Plus when it comes to the detail, its not like any of the modelling exercises said 'this is what is going to happen', they are mostly all exercises in what sorts of curves, peaks and and totals you get when you change various modelling input parameters. Done so that policy makers get an idea of what sort of effects they might expect if they implement various strengths of measures, and what to expect with variants with different transmission, immune escape levels, different pace of return to normal behaviours by the population, different amounts of waning immunity over time etc etc. Or stuff designed to see what sort of reasonable worst case scenarios need to be planned for in advance, eg in advance of winter. As such I've alway struggled to know which bits of modelling documents to quote, and have ended up posting numerous graphs and explanations as a result, as well as going on about confidence intervals and paying attention to ranges rather than single numbers.
Anyway since the latest modelling we hae seen this time around is from the London School of Hygiene and Tropic Medicine, I decided the first summer 2021 modelling I would look at was from them (
https://assets.publishing.service.g...rior_to_delayed_step_4.2__7_July_2021__1_.pdf ). Here is my summary of my opinion about it now that we have the benefit of data hindsight in regards most of that period:
Some of the scenarios they presented did a reasonably good job of coming out with total estimated numbers of infections, hospitalisations and deaths for the July-December 2021 period that are in the same realm as the real totals for the period have turned out to be for England. Some other scenarios/demonstrations of what happens when you change one or two parameters were wider of the mark when it came to totals, but thats normal enough and demonstrates that they covered a fair range of different possibilities in both directions, not just the most extremely bad ones, although there were certainly a lot of those included. In terms of the peak levels their modelling came out with, as opposed to totals, they tended to came out with peak levels that were notably higher than what actually happened. And they didnt really get the curve shape of what was seen from July to December right either, although their modelling that included what effects waning vaccine effectiveness could have did manage to better hint at the later curve shape and later persistence of the wave. But it still featured a larger initial peak and smaller resurgence relative to that peak than was actually seen. However those same scenarios where they included assumptions about waning effects of vaccines were really far wide of the mark when it came to the various totals for the whole period. But thats not too surprising given that they said in the document that their method of accounting for waning probably wasnt very good and would need later refinement. The scenarios that featured totals that ended up close to the real totals seen managed this despite getting the peak sizes and shape of wave wrong because two wrongs ended up making a right - in reality the first summer peak wasnt as high as their modelling tended to show, but after those peaks the wave then persisted at higher levels than their model showed.

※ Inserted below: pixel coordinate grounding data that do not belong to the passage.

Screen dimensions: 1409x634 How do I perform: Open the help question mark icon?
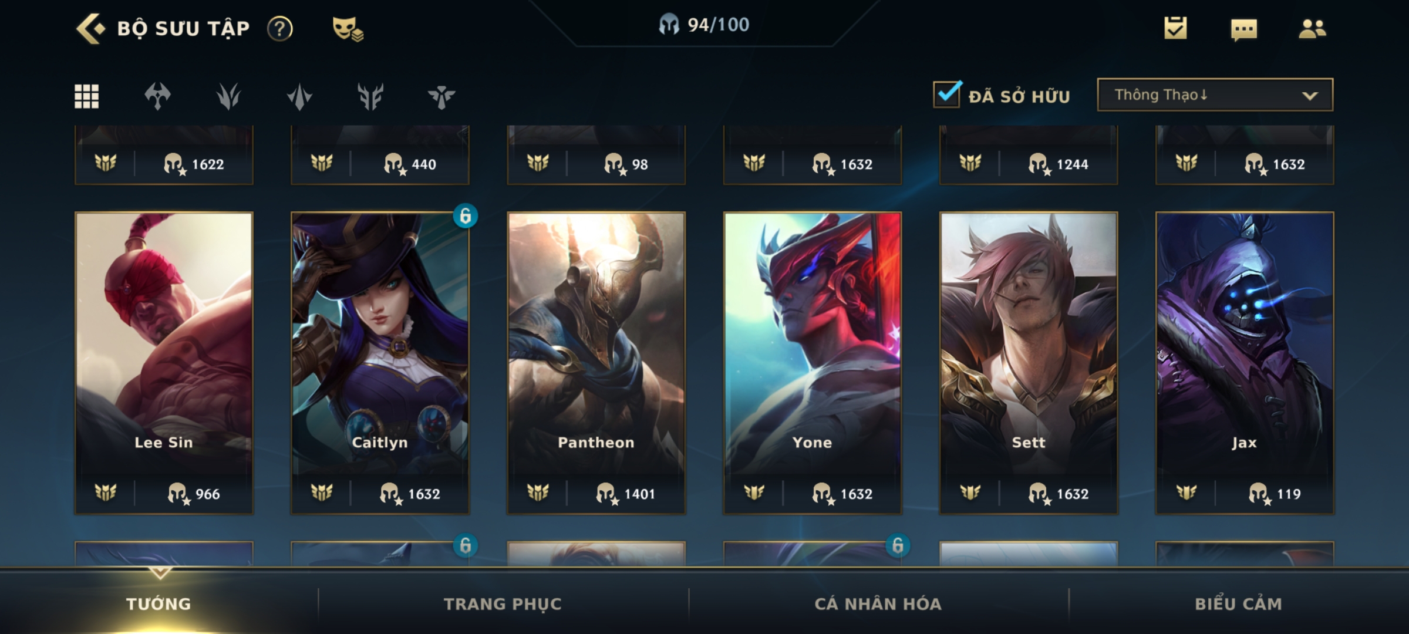coord(279,28)
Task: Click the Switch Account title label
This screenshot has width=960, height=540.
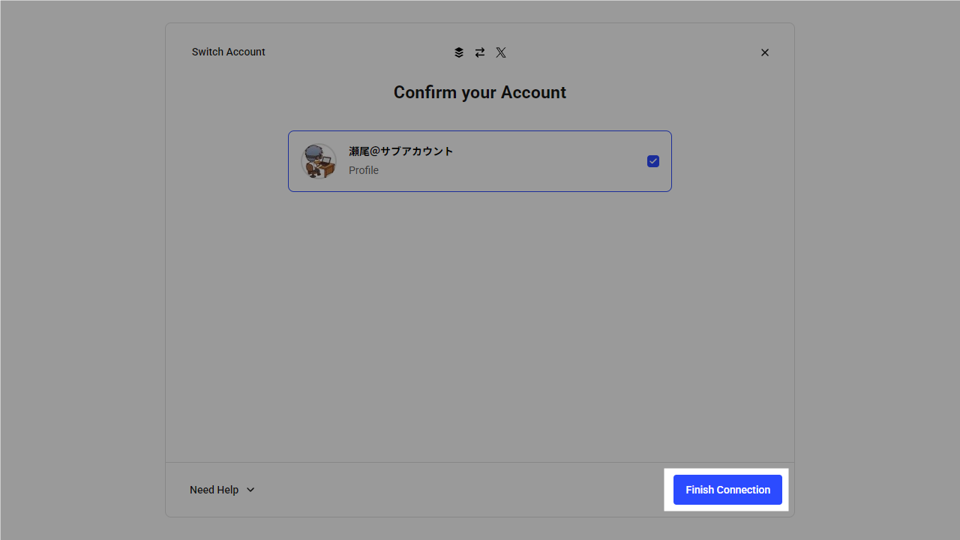Action: (x=229, y=52)
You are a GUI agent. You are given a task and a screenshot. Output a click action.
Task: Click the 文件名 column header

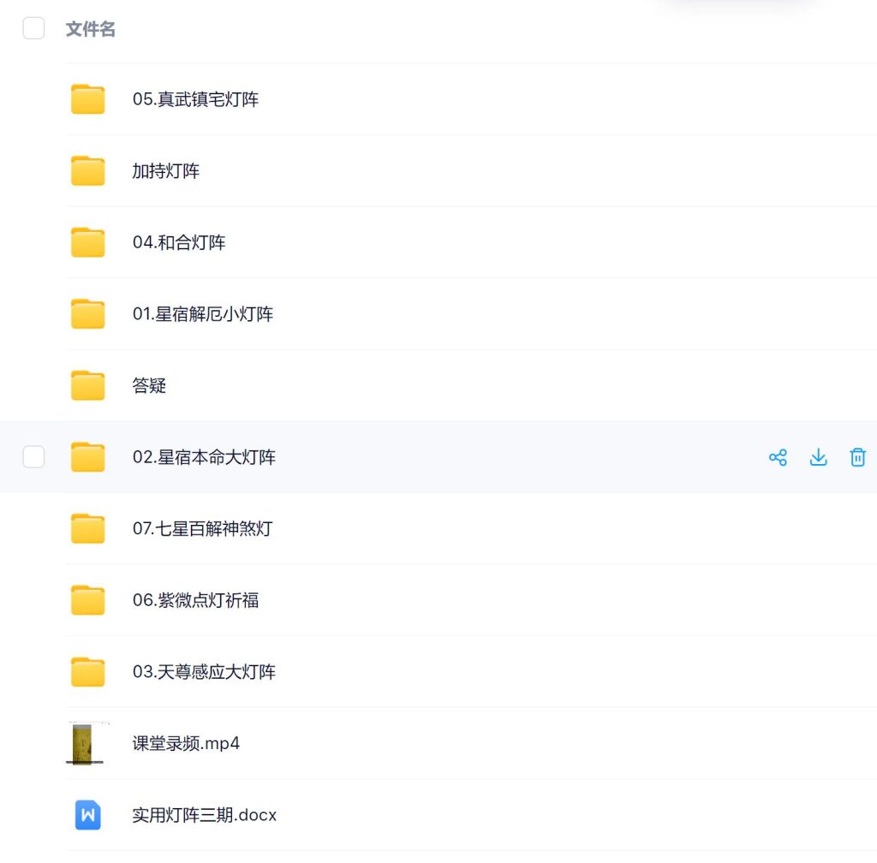click(90, 28)
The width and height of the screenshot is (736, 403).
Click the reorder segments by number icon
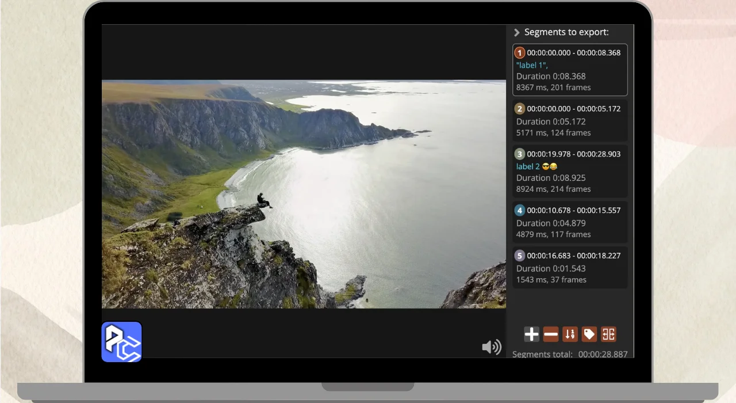pos(570,334)
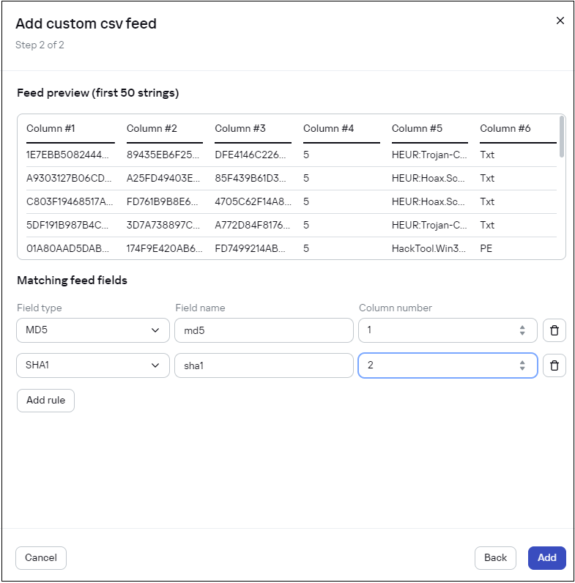This screenshot has height=583, width=575.
Task: Decrease column number for SHA1 rule
Action: click(522, 369)
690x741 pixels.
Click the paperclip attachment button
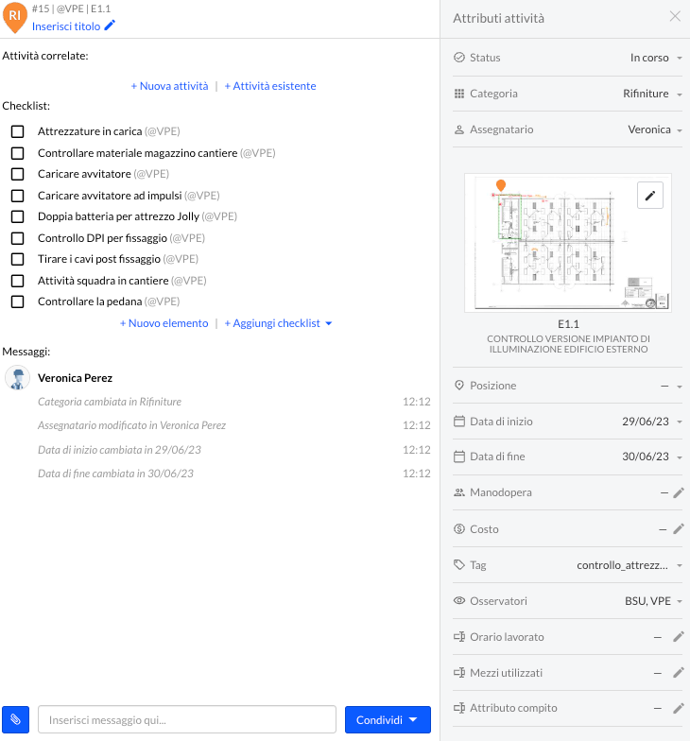(16, 720)
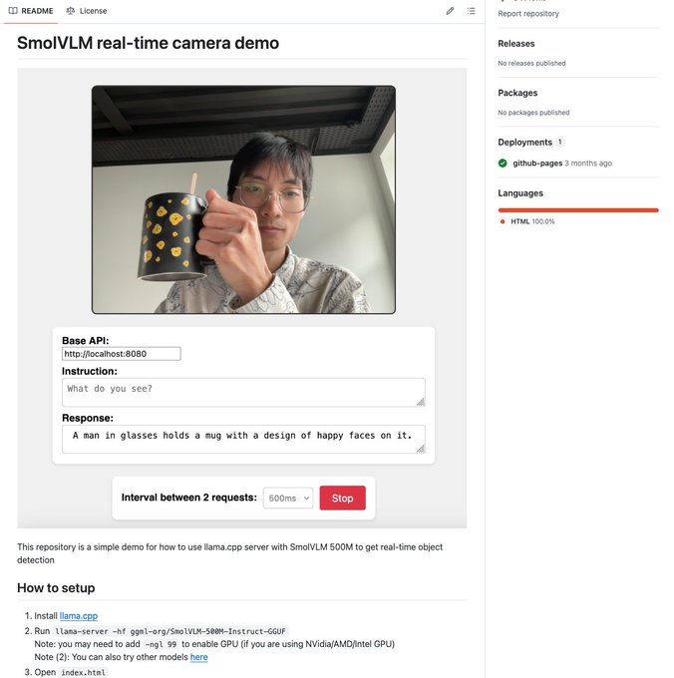Open the Releases section heading

[x=516, y=44]

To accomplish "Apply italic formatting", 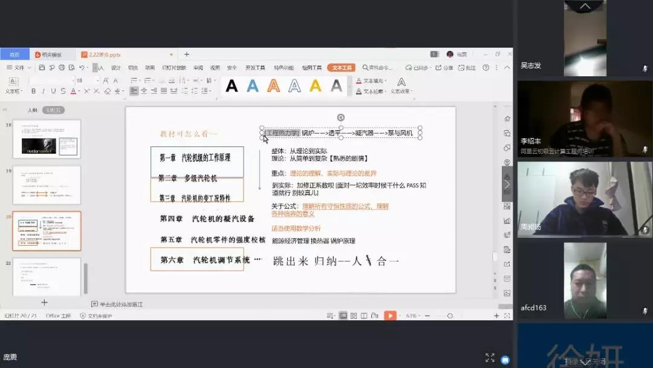I will tap(42, 91).
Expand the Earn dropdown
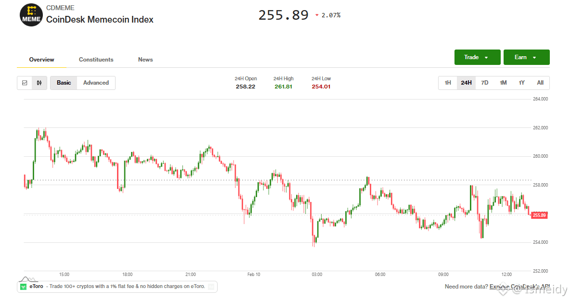Screen dimensions: 571x301 tap(526, 57)
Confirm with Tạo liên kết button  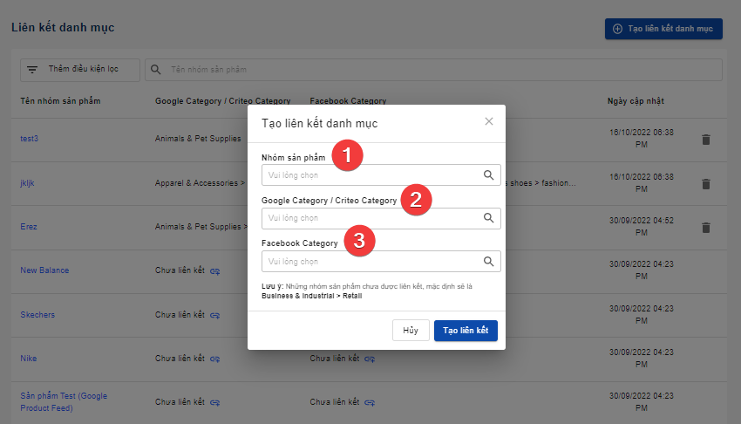[466, 331]
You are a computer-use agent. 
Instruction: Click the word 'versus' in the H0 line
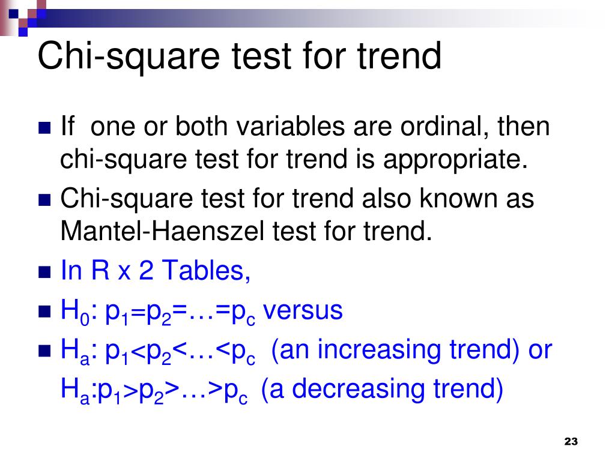[x=303, y=311]
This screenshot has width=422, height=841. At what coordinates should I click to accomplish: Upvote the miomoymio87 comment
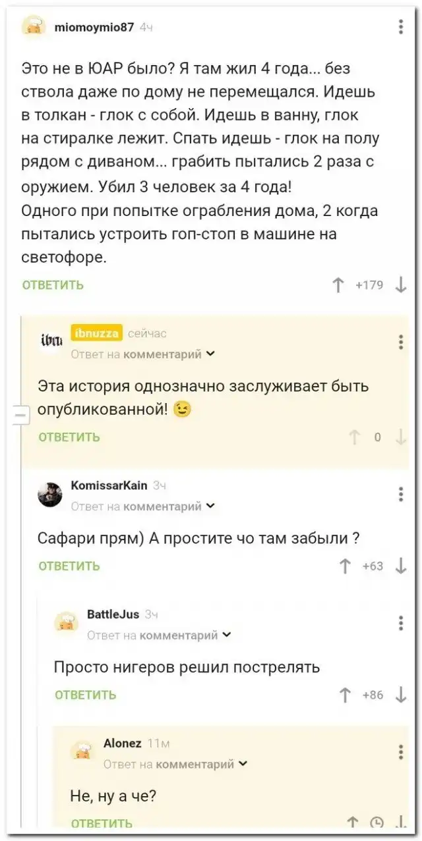(x=338, y=285)
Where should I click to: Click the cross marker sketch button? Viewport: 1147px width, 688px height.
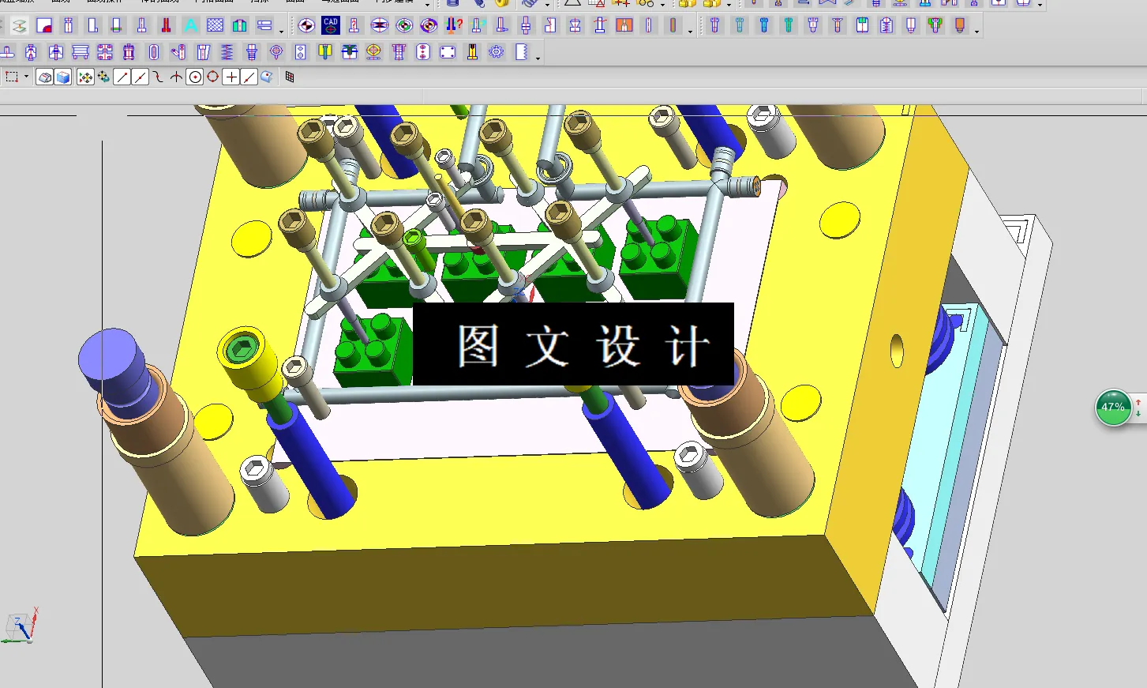click(x=231, y=77)
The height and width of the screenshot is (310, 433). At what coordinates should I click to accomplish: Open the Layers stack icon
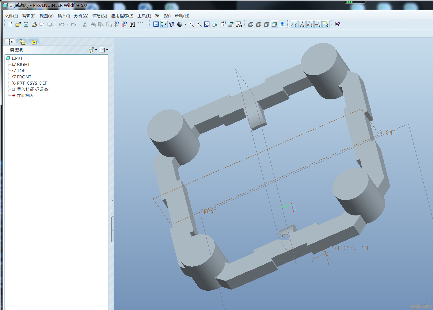tap(231, 24)
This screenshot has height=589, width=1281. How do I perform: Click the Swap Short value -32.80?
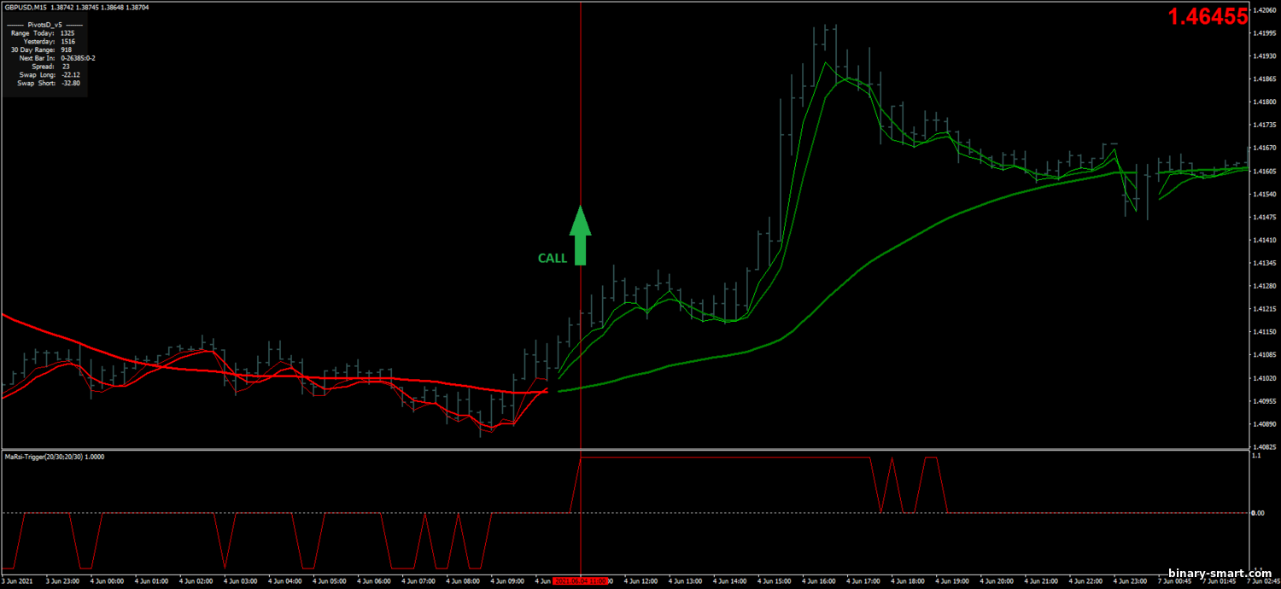(72, 83)
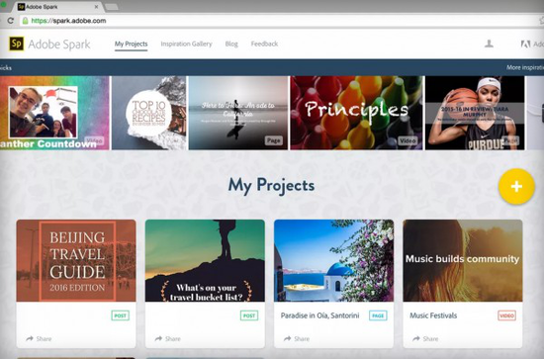Share the travel bucket list post
The height and width of the screenshot is (359, 544).
tap(167, 338)
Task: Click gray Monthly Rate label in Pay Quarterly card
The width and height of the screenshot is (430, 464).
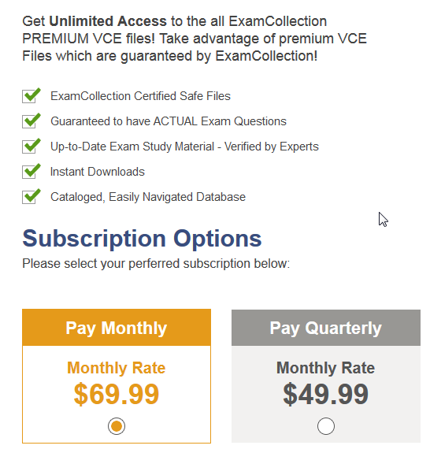Action: point(326,368)
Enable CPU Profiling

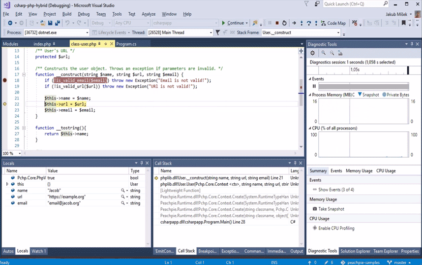click(x=336, y=228)
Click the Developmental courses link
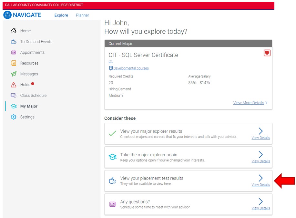The width and height of the screenshot is (296, 218). pos(131,68)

Trying to put that into words fairly turned out to be way more tedious than the process of re-reading that modelling document and comparing it to actual data and forming my conclusions in my mind. And it starts to remind me of all the other sorts of blah blah blah I inevitably end up coming out with when I try to describe modelling exercises in any detail. Partly because sometimes the tables of numbers and the graphs are a better way to put it than all these words, but also because they cover so many scenarios and 'what ifs when different parameters are changed' that I'm not reviewing one thing, I'm not comparing an attempt at a single prediction with what actually happened, so I cant come out with a single judgement and neat description of how well they managed.
I'm certainly happy to point out that I think modelling is more challenging now than it once was. At the start of the pandemic the assumptions about population susceptibility were really straightforward. These days there are so many more uncertain input parameters, such as all manner of aspect of the effects of vaccines, and properties of variants. And they certainly dont have any magic ways to make all the right guesses and assumptions about those, they just want to pick a useful range of possibilities for those and then model what the implications are of those different possibilities.